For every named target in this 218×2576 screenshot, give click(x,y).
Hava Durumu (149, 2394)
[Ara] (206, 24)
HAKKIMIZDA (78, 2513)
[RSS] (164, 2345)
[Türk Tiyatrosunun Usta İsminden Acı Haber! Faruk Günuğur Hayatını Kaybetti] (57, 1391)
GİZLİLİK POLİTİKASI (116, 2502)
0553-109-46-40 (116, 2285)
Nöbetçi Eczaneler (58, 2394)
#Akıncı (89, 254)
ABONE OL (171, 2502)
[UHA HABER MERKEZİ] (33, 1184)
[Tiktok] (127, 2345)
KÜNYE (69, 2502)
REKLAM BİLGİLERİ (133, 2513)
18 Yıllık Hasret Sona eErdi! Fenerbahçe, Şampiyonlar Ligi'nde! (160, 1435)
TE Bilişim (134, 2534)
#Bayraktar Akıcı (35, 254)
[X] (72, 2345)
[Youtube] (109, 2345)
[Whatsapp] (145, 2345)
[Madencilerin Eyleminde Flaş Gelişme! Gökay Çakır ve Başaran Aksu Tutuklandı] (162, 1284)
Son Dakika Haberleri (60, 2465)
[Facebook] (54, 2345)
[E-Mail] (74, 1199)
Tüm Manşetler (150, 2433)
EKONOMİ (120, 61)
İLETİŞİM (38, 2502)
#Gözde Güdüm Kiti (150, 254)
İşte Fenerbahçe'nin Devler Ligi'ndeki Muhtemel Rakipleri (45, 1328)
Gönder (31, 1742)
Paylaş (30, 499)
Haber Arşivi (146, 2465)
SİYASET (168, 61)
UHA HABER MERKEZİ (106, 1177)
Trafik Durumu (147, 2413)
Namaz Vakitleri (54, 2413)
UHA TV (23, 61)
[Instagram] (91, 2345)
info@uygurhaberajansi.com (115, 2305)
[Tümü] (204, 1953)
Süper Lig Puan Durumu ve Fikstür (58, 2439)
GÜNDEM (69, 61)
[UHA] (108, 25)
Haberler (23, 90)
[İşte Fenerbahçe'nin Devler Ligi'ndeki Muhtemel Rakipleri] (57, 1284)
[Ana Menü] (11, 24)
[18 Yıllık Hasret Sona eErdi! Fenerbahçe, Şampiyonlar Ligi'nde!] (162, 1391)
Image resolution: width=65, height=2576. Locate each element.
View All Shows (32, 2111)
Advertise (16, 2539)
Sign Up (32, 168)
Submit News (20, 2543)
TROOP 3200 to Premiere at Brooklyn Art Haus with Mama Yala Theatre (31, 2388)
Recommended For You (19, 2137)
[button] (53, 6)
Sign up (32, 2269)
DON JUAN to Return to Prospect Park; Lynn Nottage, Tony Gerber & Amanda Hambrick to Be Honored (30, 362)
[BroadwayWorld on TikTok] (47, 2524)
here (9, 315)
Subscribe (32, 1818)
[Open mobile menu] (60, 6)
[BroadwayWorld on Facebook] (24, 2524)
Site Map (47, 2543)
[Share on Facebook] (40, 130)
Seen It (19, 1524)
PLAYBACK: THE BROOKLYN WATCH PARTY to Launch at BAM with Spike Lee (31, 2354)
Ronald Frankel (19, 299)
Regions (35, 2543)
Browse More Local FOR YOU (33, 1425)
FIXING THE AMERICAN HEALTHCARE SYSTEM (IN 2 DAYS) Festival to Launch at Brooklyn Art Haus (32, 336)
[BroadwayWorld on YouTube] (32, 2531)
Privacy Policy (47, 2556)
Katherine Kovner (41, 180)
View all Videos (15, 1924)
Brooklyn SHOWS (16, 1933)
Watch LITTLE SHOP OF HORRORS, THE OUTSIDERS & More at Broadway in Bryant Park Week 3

== DIRECTIONS ==
Could every record be printed again exactly as it reads?

== ANSWER BELOW ==
For every named target in this 218×2576 screenshot, give click(x,y).
Hava Durumu (149, 2394)
[Ara] (206, 24)
HAKKIMIZDA (78, 2513)
[RSS] (164, 2345)
[Türk Tiyatrosunun Usta İsminden Acı Haber! Faruk Günuğur Hayatını Kaybetti] (57, 1391)
GİZLİLİK POLİTİKASI (116, 2502)
0553-109-46-40 (116, 2285)
Nöbetçi Eczaneler (58, 2394)
#Akıncı (89, 254)
ABONE OL (171, 2502)
[UHA HABER MERKEZİ] (33, 1184)
[Tiktok] (127, 2345)
KÜNYE (69, 2502)
REKLAM BİLGİLERİ (133, 2513)
18 Yıllık Hasret Sona eErdi! Fenerbahçe, Şampiyonlar Ligi'nde! (160, 1435)
TE Bilişim (134, 2534)
#Bayraktar Akıcı (35, 254)
[X] (72, 2345)
[Youtube] (109, 2345)
[Whatsapp] (145, 2345)
[Madencilerin Eyleminde Flaş Gelişme! Gökay Çakır ve Başaran Aksu Tutuklandı] (162, 1284)
Son Dakika Haberleri (60, 2465)
[Facebook] (54, 2345)
[E-Mail] (74, 1199)
Tüm Manşetler (150, 2433)
EKONOMİ (120, 61)
İLETİŞİM (38, 2502)
#Gözde Güdüm Kiti (150, 254)
İşte Fenerbahçe'nin Devler Ligi'ndeki Muhtemel Rakipleri (45, 1328)
Gönder (31, 1742)
Paylaş (30, 499)
Haber Arşivi (146, 2465)
SİYASET (168, 61)
UHA HABER MERKEZİ (106, 1177)
Trafik Durumu (147, 2413)
Namaz Vakitleri (54, 2413)
UHA TV (23, 61)
[Instagram] (91, 2345)
info@uygurhaberajansi.com (115, 2305)
[Tümü] (204, 1953)
Süper Lig Puan Durumu ve Fikstür (58, 2439)
GÜNDEM (69, 61)
[UHA] (108, 25)
Haberler (23, 90)
[İşte Fenerbahçe'nin Devler Ligi'ndeki Muhtemel Rakipleri] (57, 1284)
[Ana Menü] (11, 24)
[18 Yıllık Hasret Sona eErdi! Fenerbahçe, Şampiyonlar Ligi'nde!] (162, 1391)
Image resolution: width=65, height=2576. Locate each element.
View All Shows (32, 2111)
Advertise (16, 2539)
Sign Up (32, 168)
Submit News (20, 2543)
TROOP 3200 to Premiere at Brooklyn Art Haus with Mama Yala Theatre (31, 2388)
Recommended For You (19, 2137)
[button] (53, 6)
Sign up (32, 2269)
DON JUAN to Return to Prospect Park; Lynn Nottage, Tony Gerber & Amanda Hambrick to Be Honored (30, 362)
[BroadwayWorld on TikTok] (47, 2524)
here (9, 315)
Subscribe (32, 1818)
[Open mobile menu] (60, 6)
[BroadwayWorld on Facebook] (24, 2524)
Site Map (47, 2543)
[Share on Facebook] (40, 130)
Seen It (19, 1524)
PLAYBACK: THE BROOKLYN WATCH PARTY to Launch at BAM with Spike Lee (31, 2354)
Ronald Frankel (19, 299)
Regions (35, 2543)
Browse More Local FOR YOU (33, 1425)
FIXING THE AMERICAN HEALTHCARE SYSTEM (IN 2 DAYS) Festival to Launch at Brooklyn Art Haus (32, 336)
[BroadwayWorld on YouTube] (32, 2531)
Privacy Policy (47, 2556)
Katherine Kovner (41, 180)
View all Videos (15, 1924)
Brooklyn SHOWS (16, 1933)
Watch LITTLE SHOP OF HORRORS, THE OUTSIDERS & More at Broadway in Bryant Park Week 3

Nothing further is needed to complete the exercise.